The National Juvenile Defender Center (“NJDC”) has issued new report that examines a serious failure in our justice system: the systematic denial of children’s constitutional right to a public defense.
As NJDC’s troubling new report, Access Denied, documents, the U.S. Supreme Court ruled fifty years ago in In re Gault that children have a right to “the guiding hand of counsel.” Yet today, the NJDC found that there remains not a single jurisdiction in the United States that “wholly fulfills the constitutional promise of justice for children.”
The cracks in the system are many. Just eleven states mandate that every accused child be provided with an attorney. No state appoints a lawyer to every child during interrogation, and only eleven states guarantee “meaningful access” to an attorney after sentencing. In 36 states, children are required to pay for what is supposed to be a “free” public defense, with expenses ranging from $10 for an application fee to over $1,000 for attorney costs. And in 43 states, children are permitted to waive their right to an attorney without so much as a consultation with a legal professional.
At every level of involvement with the juvenile justice system, children are uniquely vulnerable. Of course, this is especially true when they lack legal representation. Some children waive their right to counsel because they fear that their families may not be able to afford an attorney. Others are deemed financially ineligible for a public defender, even though in reality their families are not able to pay for a lawyer. Children are also susceptible to coercive law enforcement tactics that may cause them to make a false confession or disclose information not in their best interests. Children often have little understanding of court procedures or the consequences of a juvenile record, which is why providing immediate access to an attorney is so important.
The NJDC makes five major recommendations aimed at strengthening minors’ right to counsel:
- Automatically declaring every child eligible for a public defender, regardless of family income;
- Appointing an attorney to every child before interrogation and “well in advance” of the first court appearance;
- Ending the practice of charging costs and fees for public defenders;
- Barring children from waiving counsel “unless and until a child has the opportunity to consult with a qualified juvenile defender” about the implications of foregoing that right; and
- Guaranteeing a right to counsel in the post-sentencing period.

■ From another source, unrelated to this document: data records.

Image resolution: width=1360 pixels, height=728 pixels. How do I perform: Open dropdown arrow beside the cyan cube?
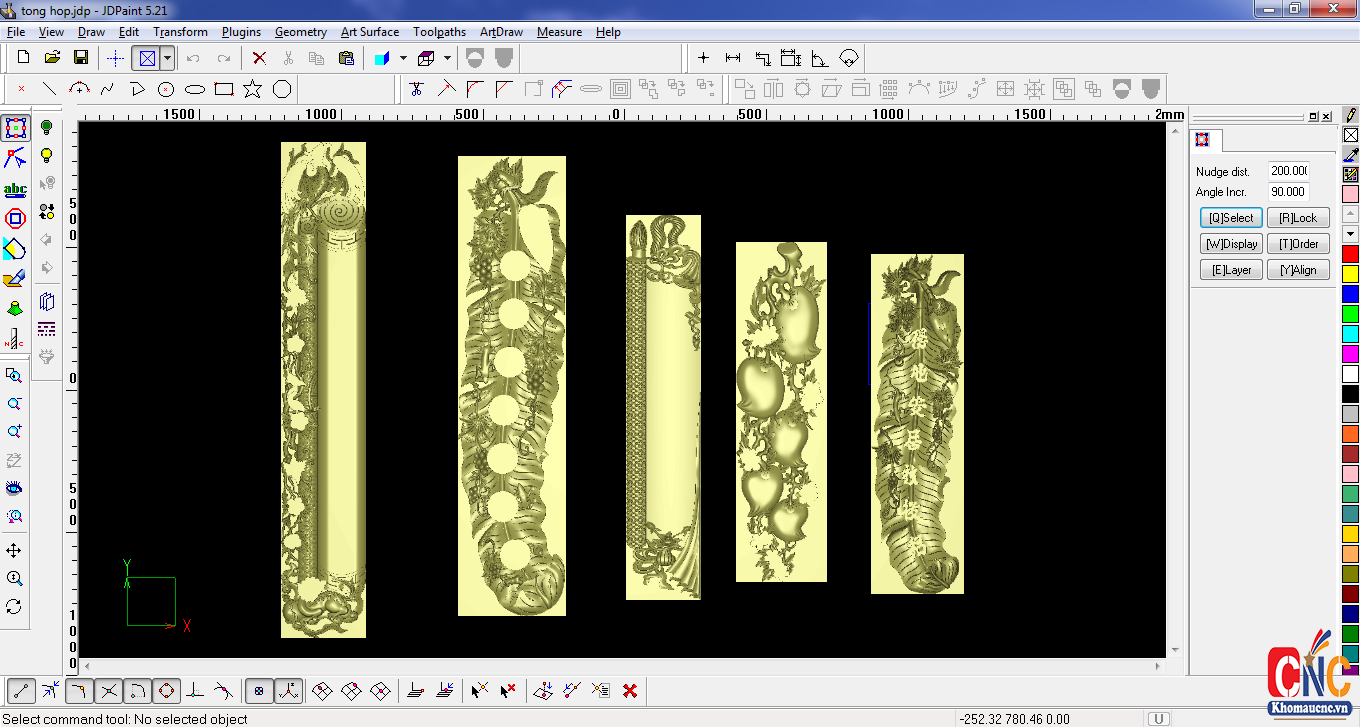pos(402,58)
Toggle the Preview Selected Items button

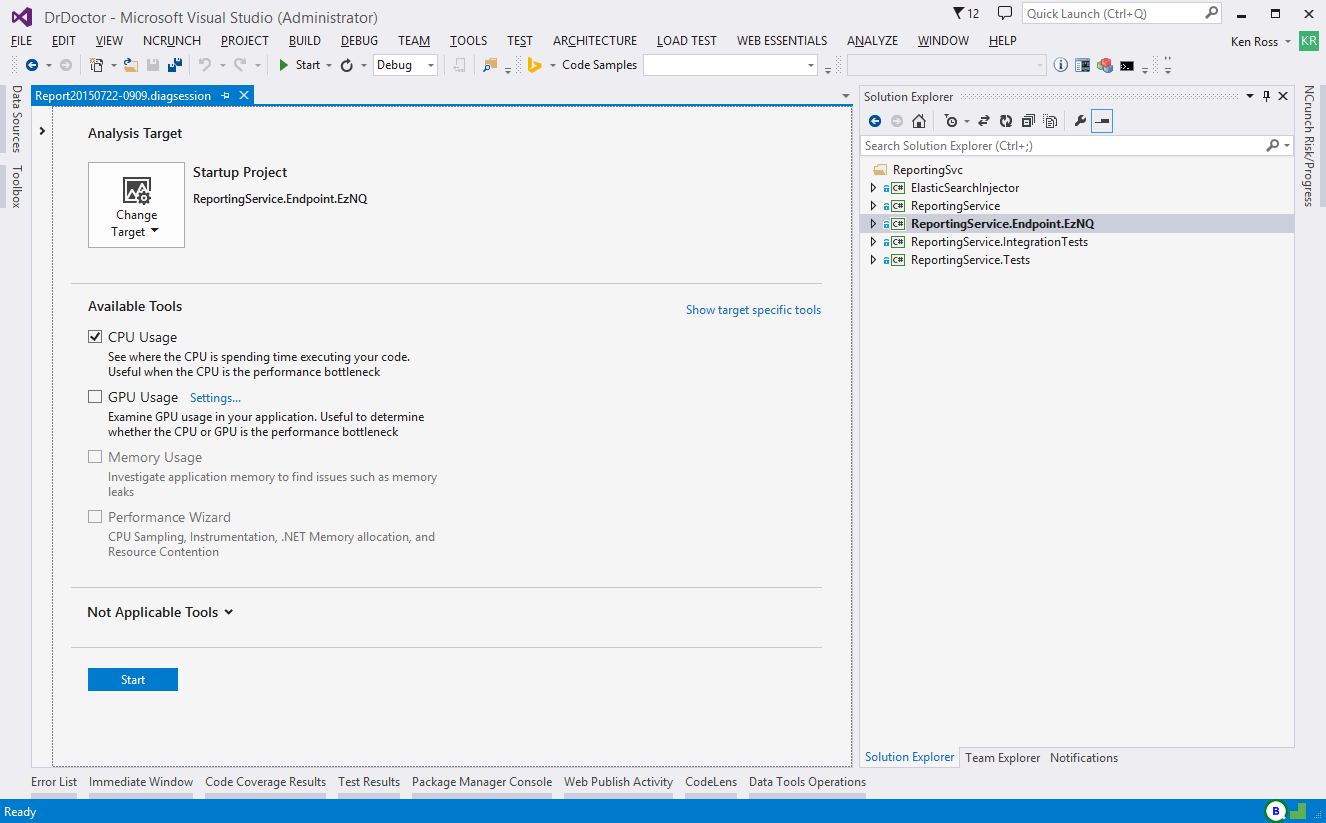(1102, 121)
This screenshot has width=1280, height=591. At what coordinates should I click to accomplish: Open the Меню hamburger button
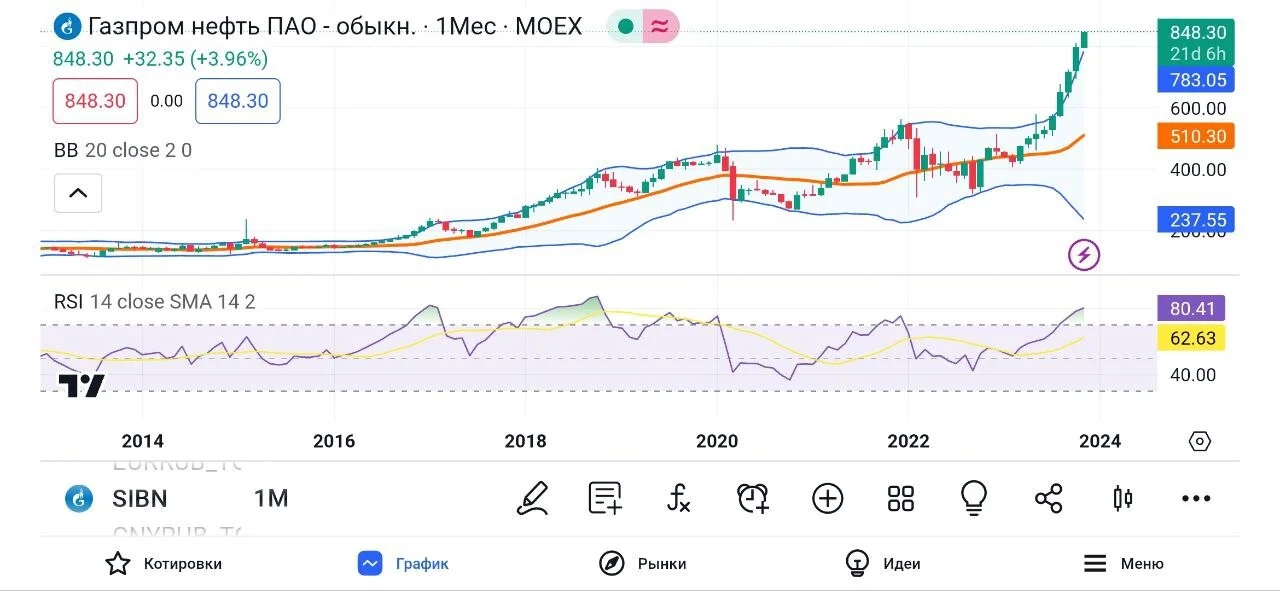(x=1124, y=563)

Chicago Appleseed supports these proposed reforms. Presently, Illinois only meets recommendations 2 and 4, and only for a select group of children: those under 15 years old who are charged with certain serious offenses. (See 705 ILCS 405/5-170). These victories were hard won by the advocates at Juvenile Justice Initiative, the Children and Family Justice Center at Northwestern University Pritzker School of Law, and others. Access Denied challenges us to go further in Illinois and continue to be a national leader in juvenile justice.
In our own work, Chicago Appleseed has fought to ensure that Cook County residents are able to exercise their Sixth Amendment right to a public defense. In 2013, in response to an investigation led by Chicago Appleseed and the Chicago Council of Lawyers, Cook County Chief Judge Timothy C. Evans issued General Administrative Order No. 2013-11 prohibiting the courts from denying a public defender without first conducting an inquiry into the defendant’s ability to pay.
This year, we worked collaboratively with First Defense Legal Aid to establish a new program that enables people in Chicago Police custody to have access to an attorney free of charge, and we have been tasked to evaluate this program. We have also engaged in efforts aimed at reducing court fines, fees, and costs. Last year, Chicago Appleseed and other advocates prevented a proposed County budget amendment that would have increased charges levied on accused persons who receive a public defense.
We are proud of our efforts to secure the constitutional right to a public defense, which have advanced our mission of making the courts fairer, more accessible and more effective.